Start of Document segment

2000 yakuza film directed by Takeshi Kitano, who plays Yamamoto Aniki, a Tokyo yak who gets on another gangster's bad side and has to flee to America. In Los Angeles, he hides out with his ghetto foster brother, Ken (Claude Maki), and makes friends with Ken's thug friend Denny (Omar Epps), eventually starting his own yakuza cell, taking over Little Tokyo, and fighting the Mafia and a group of Latino drug dealers.

Following Kikujiro, Brother is something of a return to Beat Takeshi's traditional badassery. He shoots people, gores people, punches people, kicks people, and manages to stay incredibly cool though all of it, grimacing at his enemies' bloody corpses, brooding over them with his now-trademark eye twitch.

The exchanges between the two schools of gangsterdom are nothing short of brilliant. Takeshi comes across as a man of refinement trying to impart the fancy suits and expensive wines of high-dollar organized crime on a group of street hoodlums. It's the best Asian-black dynamic you'll find in action film today, with the possible exception of Rush Hour...

Oh yeah, and the movie even features a traditional yakuza de-fingering!

If you're into movies with lots of guns and a dash of wit, then Brother is for you. Rated R by the MPAA for pervasive strong violence, language and brief nudity. Yay!

End of Document segment
Start of Raw data

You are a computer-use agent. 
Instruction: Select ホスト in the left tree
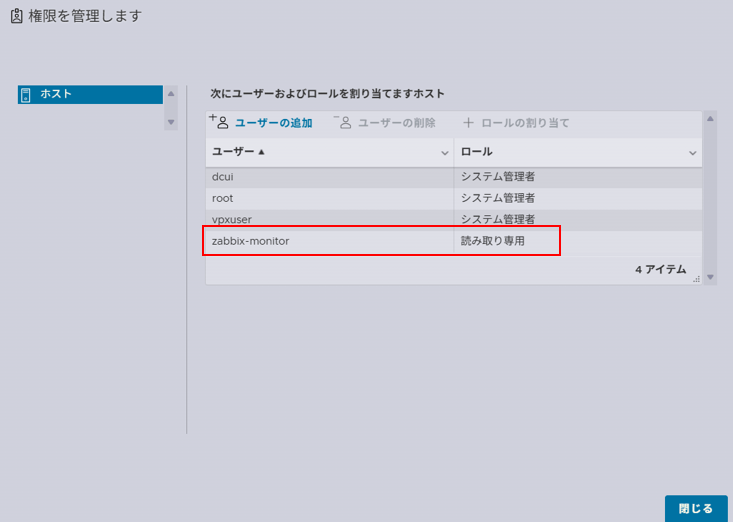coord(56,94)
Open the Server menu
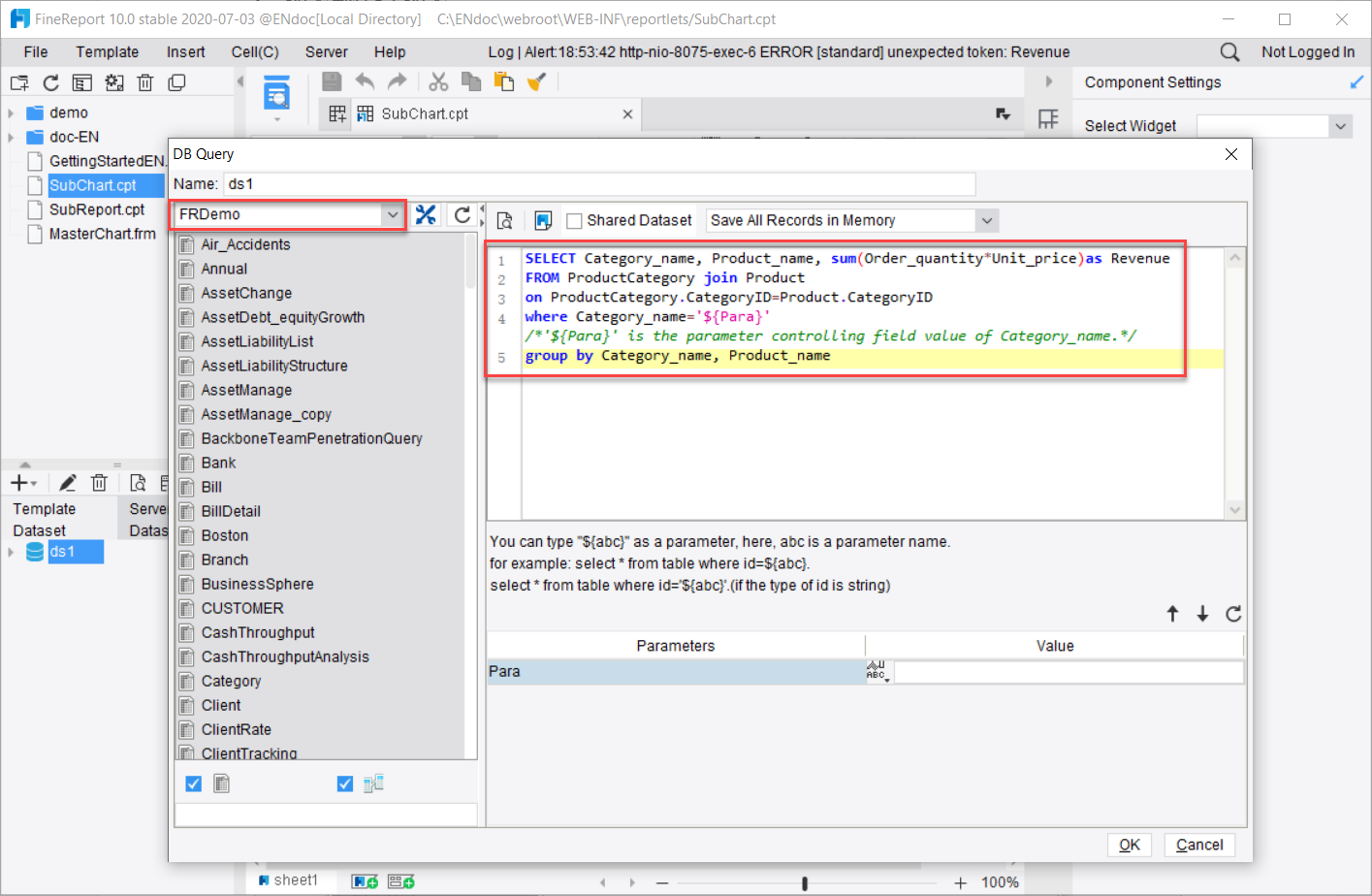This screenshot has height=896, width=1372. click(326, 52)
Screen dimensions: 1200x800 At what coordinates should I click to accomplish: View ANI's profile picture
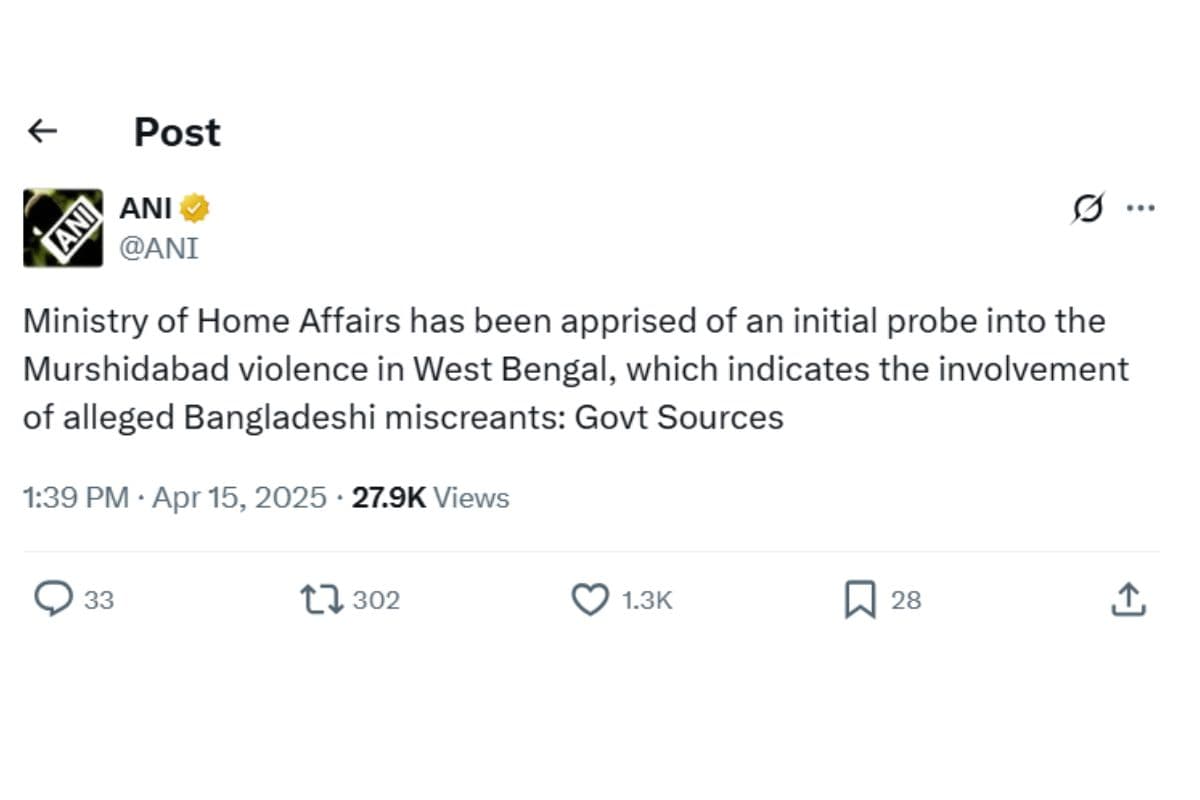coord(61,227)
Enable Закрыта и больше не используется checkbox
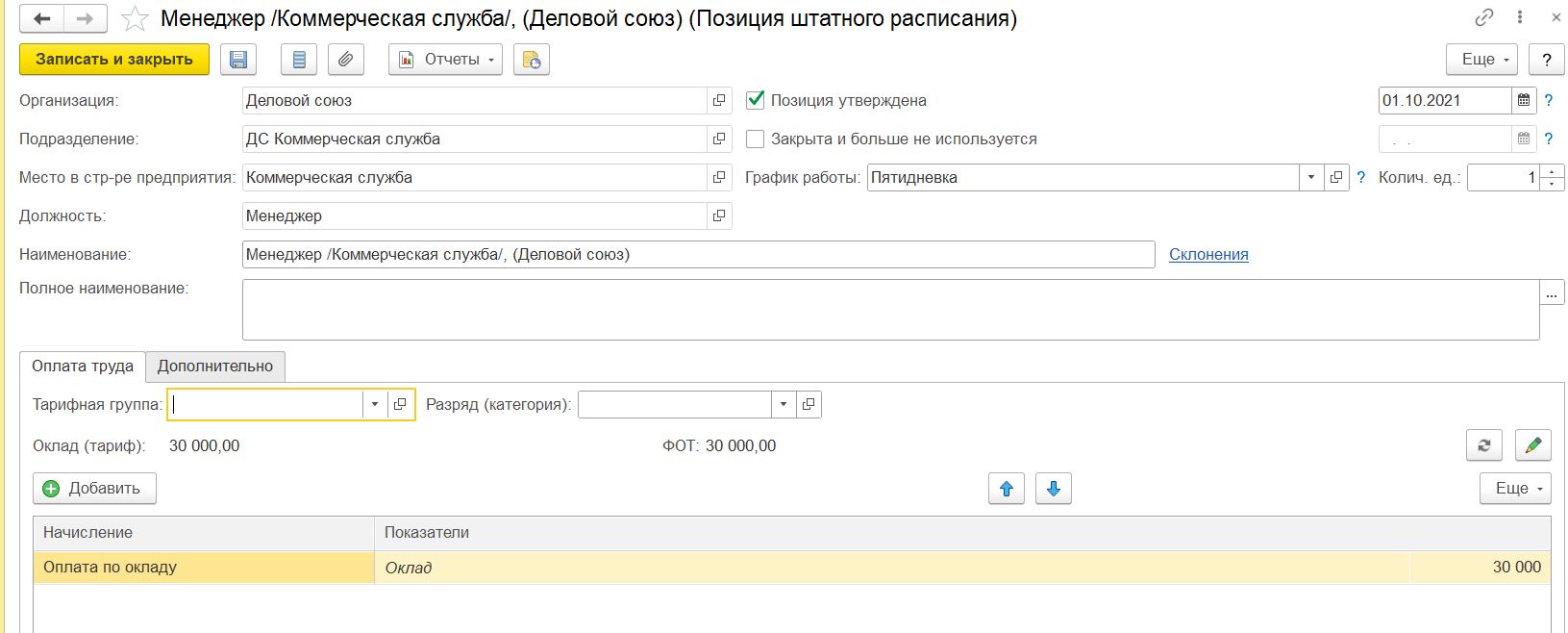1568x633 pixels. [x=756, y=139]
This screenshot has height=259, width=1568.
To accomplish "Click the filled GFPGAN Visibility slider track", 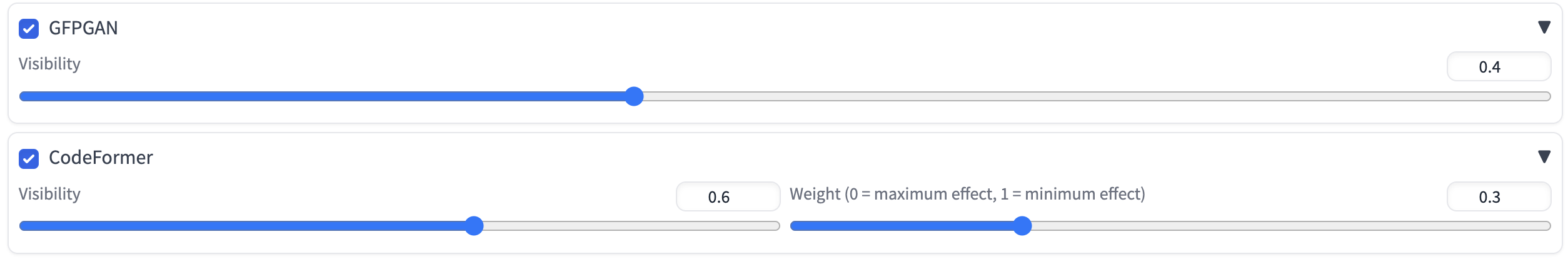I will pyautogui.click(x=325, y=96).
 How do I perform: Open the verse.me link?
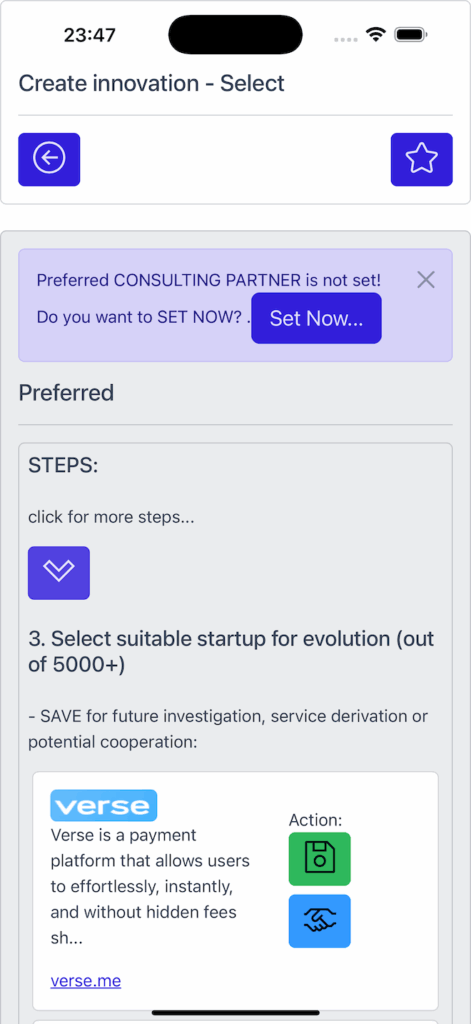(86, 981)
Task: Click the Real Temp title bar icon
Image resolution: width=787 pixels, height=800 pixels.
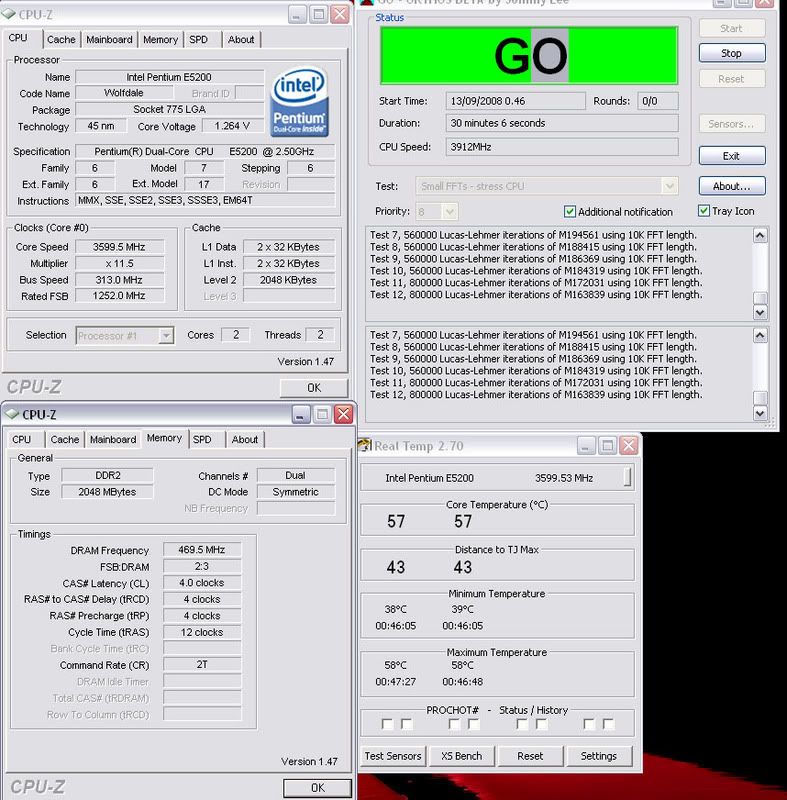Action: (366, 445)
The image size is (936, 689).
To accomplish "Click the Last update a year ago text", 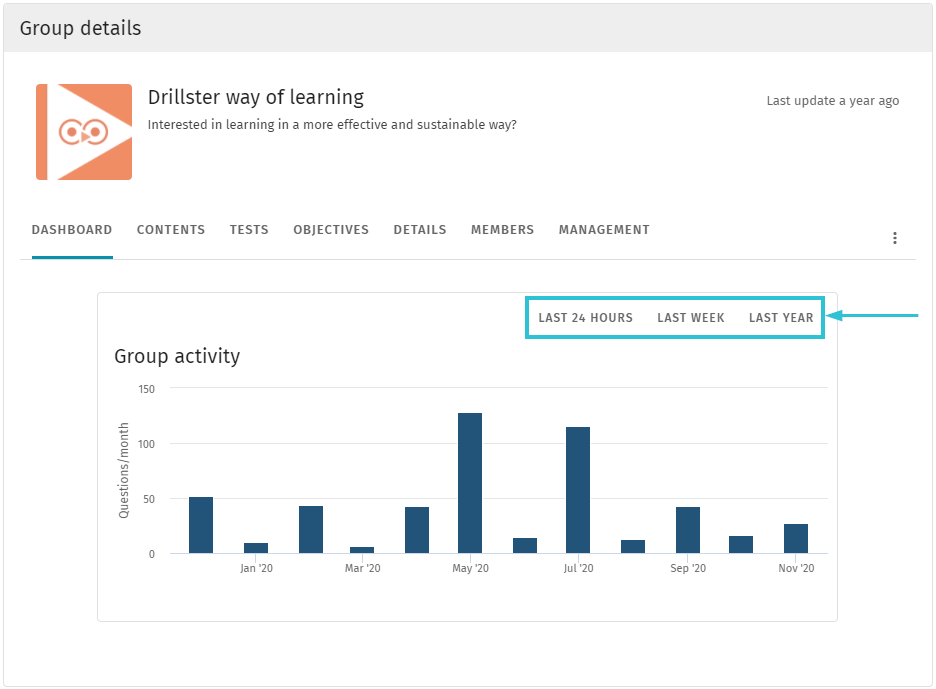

End of Raw data

• Work request 1: Decide whether each statement agrees with the review of Brother, answering yes or no and quoting the deciding words from the review: (a) In Los Angeles, Aniki hides out with his foster brother Ken. (b) Brother was made before Kikujiro. (c) The MPAA rated the film PG-13.
• Work request 2: Extract the passage of the review of Brother starting with "Following Kikujiro, Brother" and going on through "now-trademark eye twitch.".

• Exercise output 1:
(a) Yes: "In Los Angeles, he hides out with his ghetto foster brother, Ken (Claude Maki)"
(b) No: "Following Kikujiro, Brother is something of a return to Beat Takeshi's traditional badassery."
(c) No: "Rated R by the MPAA for pervasive strong violence, language and brief nudity."

• Exercise output 2:
Following Kikujiro, Brother is something of a return to Beat Takeshi's traditional badassery. He shoots people, gores people, punches people, kicks people, and manages to stay incredibly cool though all of it, grimacing at his enemies' bloody corpses, brooding over them with his now-trademark eye twitch.